I very much want to find ways to embrace the presence of fragmentation (images as well as text), rather than bemoan its existence. One such way, I thought, would be to incorporate a virtual component. I discussed this idea with Zach Whalen, ELC’s in-house Digital Media professor/genius, and he mentioned “augmented reality” apps. So now the door is opening wider.
There seems to be a way to blend traditional forms (I’m thinking here of murals, such as The Wall Poems of Charlotte project, incorporating poems into “public” space)

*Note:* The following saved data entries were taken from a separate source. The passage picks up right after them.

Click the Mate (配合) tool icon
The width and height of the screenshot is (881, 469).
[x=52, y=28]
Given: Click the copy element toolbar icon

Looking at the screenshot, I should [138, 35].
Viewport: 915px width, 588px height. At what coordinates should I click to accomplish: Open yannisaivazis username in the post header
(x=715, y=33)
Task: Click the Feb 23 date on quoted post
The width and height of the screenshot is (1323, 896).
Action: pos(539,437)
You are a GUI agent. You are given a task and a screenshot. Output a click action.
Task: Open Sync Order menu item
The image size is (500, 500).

and nontraditional forms (apps).
Perhaps Scrimshaw Cinema can allow for those moments where forms and various media intersect? I would love for other teachers of creative writing to incorporate their own projects, to share what it is they’ve envisioned and, more importantly, have enacted. In each of these projects, the human component, via the translation of the various threads, will ultimately be the shifting interstitial goop. I write this with all due respect, of course.
My goal is to launch (eventually) Scrimshaw Cinema. I envision the site as being a potash of poem and prose fragments, with a mixture of supplemental multimedia files thrown in for good measure. It’ll be a hash of sorts. It might not work. But that’s not important to me right now. Right now, it’s the idea that’s important. And I’m imagining the site as a collection of narratives (possibly “failed” narratives), all from various genres. There is already a wonderful site that features “poem videos” (MotionPoems). What I’m picturing, though, is something akin to the loads of broken shells you might find on the north end beaches of the Outer Banks (like Corolla).

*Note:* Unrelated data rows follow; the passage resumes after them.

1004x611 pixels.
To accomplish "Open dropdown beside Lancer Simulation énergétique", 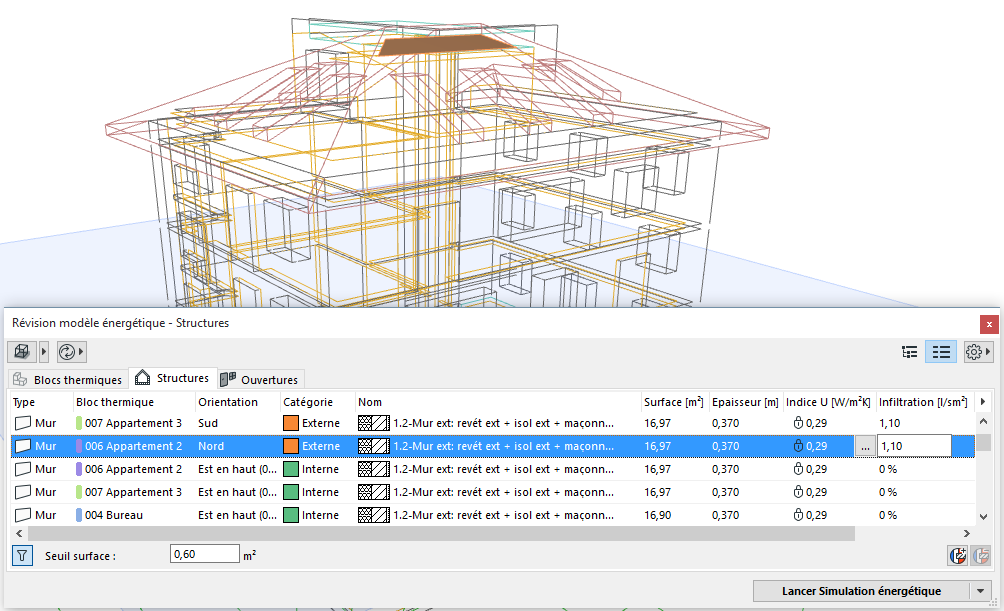I will (x=980, y=591).
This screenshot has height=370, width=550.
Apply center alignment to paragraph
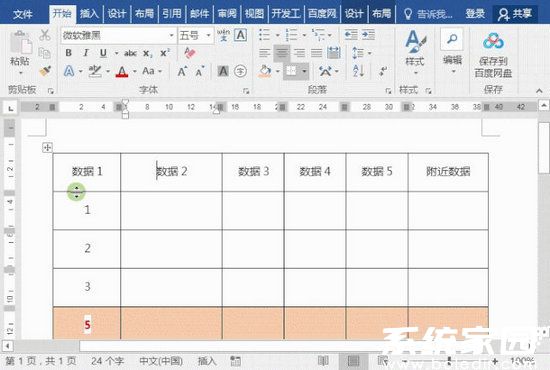tap(282, 53)

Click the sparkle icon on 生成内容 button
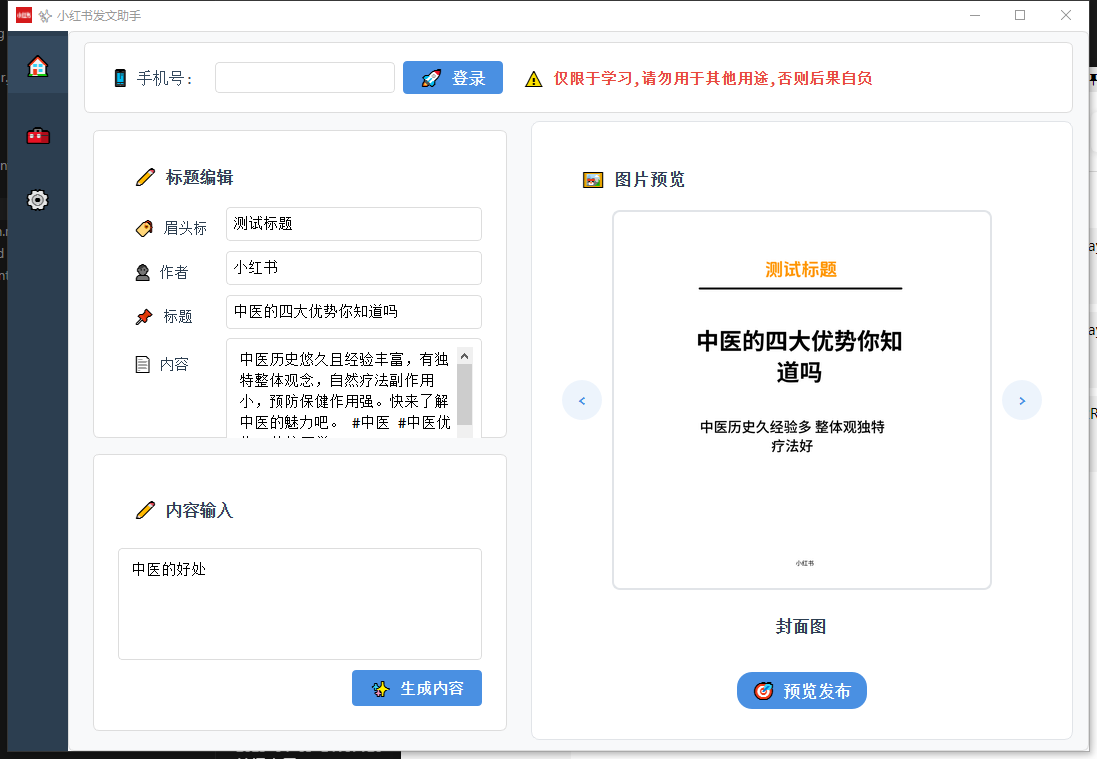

I want Scrimshaw Cinema to be a site that’ll hurt your feet at first. Maybe. You walk onto it, or through it, and the collection offers connections. Or maybe the entire thing will simply become an “Island of Misfit Toys” – a place where fragments of narrative (images, lines, etc.) wait for a viewer/reader/caretaker/docent. As you can see, I don’t know what I really want it to be just yet. I want it to have a good life, I suppose. I want to teach it some things and have it teach me some things. I want it, at its core, to be both reverent and irreverent.